Task instructions: Rewrite the records starting at the line that has "screen. The image size is (1920, 1080)." and stopping after the line that has "center [321, 34].", replacing "screenshot" with "capture" and leaving everything else unchanged.

Element and text location data
------------------------------------------------------------

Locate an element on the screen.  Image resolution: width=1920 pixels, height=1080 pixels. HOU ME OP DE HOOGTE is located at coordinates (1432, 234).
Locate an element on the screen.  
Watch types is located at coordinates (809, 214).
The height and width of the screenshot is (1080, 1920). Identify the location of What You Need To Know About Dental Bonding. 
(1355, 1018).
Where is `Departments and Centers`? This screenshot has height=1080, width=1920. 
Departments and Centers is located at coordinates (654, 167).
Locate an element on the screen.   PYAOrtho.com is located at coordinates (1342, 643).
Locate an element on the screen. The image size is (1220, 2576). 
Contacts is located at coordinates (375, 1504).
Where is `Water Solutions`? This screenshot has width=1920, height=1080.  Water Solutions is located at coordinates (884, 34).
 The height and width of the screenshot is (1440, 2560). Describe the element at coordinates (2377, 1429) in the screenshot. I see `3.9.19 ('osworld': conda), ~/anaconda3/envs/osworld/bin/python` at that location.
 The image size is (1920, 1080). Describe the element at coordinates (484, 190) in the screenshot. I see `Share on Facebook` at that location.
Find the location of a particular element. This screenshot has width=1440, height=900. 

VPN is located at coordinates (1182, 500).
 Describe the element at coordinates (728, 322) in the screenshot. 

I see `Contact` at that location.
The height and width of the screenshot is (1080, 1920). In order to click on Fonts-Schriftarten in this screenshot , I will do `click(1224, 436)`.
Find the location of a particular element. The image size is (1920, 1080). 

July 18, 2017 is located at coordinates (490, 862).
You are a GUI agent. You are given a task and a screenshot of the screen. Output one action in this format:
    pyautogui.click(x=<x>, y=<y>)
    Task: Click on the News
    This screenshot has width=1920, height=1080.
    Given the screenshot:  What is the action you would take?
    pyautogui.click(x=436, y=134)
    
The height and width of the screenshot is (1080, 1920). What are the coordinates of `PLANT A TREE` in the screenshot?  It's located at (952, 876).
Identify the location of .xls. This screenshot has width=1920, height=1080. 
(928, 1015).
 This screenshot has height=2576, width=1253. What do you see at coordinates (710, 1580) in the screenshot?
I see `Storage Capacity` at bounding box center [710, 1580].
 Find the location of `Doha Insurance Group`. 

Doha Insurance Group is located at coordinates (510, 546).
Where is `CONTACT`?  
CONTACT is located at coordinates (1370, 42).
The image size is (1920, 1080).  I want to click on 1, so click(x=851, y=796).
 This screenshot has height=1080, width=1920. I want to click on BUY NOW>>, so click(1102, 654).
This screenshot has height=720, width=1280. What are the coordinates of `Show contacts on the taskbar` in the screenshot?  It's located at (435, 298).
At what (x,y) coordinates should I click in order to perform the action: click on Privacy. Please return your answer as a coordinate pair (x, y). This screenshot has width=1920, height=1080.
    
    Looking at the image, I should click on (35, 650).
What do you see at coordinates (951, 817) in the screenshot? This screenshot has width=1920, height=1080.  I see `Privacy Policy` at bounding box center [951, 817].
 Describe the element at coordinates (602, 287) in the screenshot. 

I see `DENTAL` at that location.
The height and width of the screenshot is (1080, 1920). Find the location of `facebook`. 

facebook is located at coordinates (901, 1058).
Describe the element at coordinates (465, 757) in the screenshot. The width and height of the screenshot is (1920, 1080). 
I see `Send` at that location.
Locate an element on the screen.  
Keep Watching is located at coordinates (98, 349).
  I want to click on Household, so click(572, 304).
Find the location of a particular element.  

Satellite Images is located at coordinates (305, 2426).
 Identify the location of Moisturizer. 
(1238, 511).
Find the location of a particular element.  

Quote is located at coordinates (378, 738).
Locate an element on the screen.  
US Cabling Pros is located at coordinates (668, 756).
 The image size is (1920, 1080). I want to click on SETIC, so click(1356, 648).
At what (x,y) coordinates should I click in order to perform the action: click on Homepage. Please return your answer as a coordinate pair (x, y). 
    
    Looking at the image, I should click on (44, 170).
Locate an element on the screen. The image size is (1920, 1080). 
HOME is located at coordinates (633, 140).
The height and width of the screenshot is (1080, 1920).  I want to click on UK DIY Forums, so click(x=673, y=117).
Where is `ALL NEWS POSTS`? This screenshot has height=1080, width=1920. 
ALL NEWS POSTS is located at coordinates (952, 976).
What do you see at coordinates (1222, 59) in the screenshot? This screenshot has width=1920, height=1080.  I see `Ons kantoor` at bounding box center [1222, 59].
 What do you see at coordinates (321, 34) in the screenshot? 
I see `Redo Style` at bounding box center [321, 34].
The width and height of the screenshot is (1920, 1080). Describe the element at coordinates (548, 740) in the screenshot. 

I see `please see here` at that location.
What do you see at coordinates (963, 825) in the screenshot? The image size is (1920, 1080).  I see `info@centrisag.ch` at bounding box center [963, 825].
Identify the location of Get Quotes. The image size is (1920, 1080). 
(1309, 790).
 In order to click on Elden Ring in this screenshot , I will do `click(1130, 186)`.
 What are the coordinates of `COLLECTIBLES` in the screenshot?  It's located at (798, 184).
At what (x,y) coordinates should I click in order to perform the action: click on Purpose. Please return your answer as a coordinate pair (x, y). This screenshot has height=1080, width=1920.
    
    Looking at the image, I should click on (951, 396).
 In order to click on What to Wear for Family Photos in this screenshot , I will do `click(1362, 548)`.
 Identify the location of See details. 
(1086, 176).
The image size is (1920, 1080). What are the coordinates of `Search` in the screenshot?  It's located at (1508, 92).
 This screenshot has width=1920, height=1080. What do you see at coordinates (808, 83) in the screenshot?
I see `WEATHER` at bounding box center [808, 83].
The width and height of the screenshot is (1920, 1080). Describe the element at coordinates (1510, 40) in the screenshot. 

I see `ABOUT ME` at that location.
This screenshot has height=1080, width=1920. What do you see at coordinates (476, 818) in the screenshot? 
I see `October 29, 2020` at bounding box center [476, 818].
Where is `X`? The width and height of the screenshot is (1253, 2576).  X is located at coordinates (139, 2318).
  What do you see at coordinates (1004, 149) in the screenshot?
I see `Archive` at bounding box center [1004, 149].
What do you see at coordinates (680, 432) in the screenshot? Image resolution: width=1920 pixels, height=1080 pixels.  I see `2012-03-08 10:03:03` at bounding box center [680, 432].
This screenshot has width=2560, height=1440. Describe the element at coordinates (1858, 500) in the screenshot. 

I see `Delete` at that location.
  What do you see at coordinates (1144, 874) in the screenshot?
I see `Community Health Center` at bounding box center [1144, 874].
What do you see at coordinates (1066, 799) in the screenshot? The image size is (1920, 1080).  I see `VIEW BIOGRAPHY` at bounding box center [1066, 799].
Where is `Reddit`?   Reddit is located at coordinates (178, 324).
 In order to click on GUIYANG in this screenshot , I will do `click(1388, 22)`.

------------------------------------------------------------

Correct response:
Locate an element on the screen. The image size is (1920, 1080). 
HOME is located at coordinates (633, 140).
The height and width of the capture is (1080, 1920).  I want to click on UK DIY Forums, so click(x=673, y=117).
Where is `ALL NEWS POSTS`? This capture has height=1080, width=1920. 
ALL NEWS POSTS is located at coordinates (952, 976).
What do you see at coordinates (1222, 59) in the capture? This capture has width=1920, height=1080.  I see `Ons kantoor` at bounding box center [1222, 59].
 What do you see at coordinates (321, 34) in the capture? 
I see `Redo Style` at bounding box center [321, 34].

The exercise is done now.